Kokolopori Micro-Credit Benefit Set on April 19

WEDNESDAY, APRIL 11 2007 08:00:00 PM
The concept of micro-credit policy now popular across the globe is predicated on the notion of one of its founders in Bangladesh in 1974 that “the reason many people live in poverty is not because they are lazy or lack skills, but because they lack access to capital with which to start or grow a business.”

Citizens in the City of Falls Church are now organizing to establish a $15,000 micro-credit fund for the region in a rainforest deep inside the Democratic Republic of Congo (DRC) known as Kokolopori. The effort has grown out of the formalization of “Sister City” ties between Falls Church and Kokolopori in Feburary 2006. It is the only such relationship that exists with any community in the DRC to date.

A reception to celebrate and grow the fund will be held next week at the International Monetary Fund building in Washington, D.C., and Falls Church citizens and their friends are encouraged to attend and support the effort. It will be from 6 to 8 p.m. on Thursday, April 19.

Citizens of Kokolopori are described as “on the frontlines of rainforest and great ape conservation, and they urgently want to save their lands and wildlife for future generations. By supporting Kokolopori residents’ health, education and economic development priorities, people are also helping to protect globally significant rainforests and biodiversity.”

The Kokolopori Bonobo Reserve is an area three times the size of Fairfax County and with a population twice the size of the City of Falls Church, just over 20,000.

The Falls Church-Kokolopori Sister City arrangement is done in collaboration with the Bonobo Conservation Initiative, an international non-profit conservation organization dedicated to protecting the most endangered species of great ape, the bonobo.

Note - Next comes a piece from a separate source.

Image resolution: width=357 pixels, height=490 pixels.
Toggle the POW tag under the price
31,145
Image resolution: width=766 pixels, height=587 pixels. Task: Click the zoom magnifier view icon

The micro-credit project for the Kokolopori region will be operated by a women’s cooperative there called Reseau des Femmes Pour Developpment de Djolu, located in thw town of Djolu about 50 minutes from the Kokolopori region. Groups of women in the Kokolopori area will be invited to propose business plans to the women’s cooperative to initiate enterprises such as sewing, soap making, woodworking and the establishment of small shops. All members of the cooperative, under the arrangement, are responsible as a group for repaying the loans, which helps the high payback rate of almost 95% in such programs.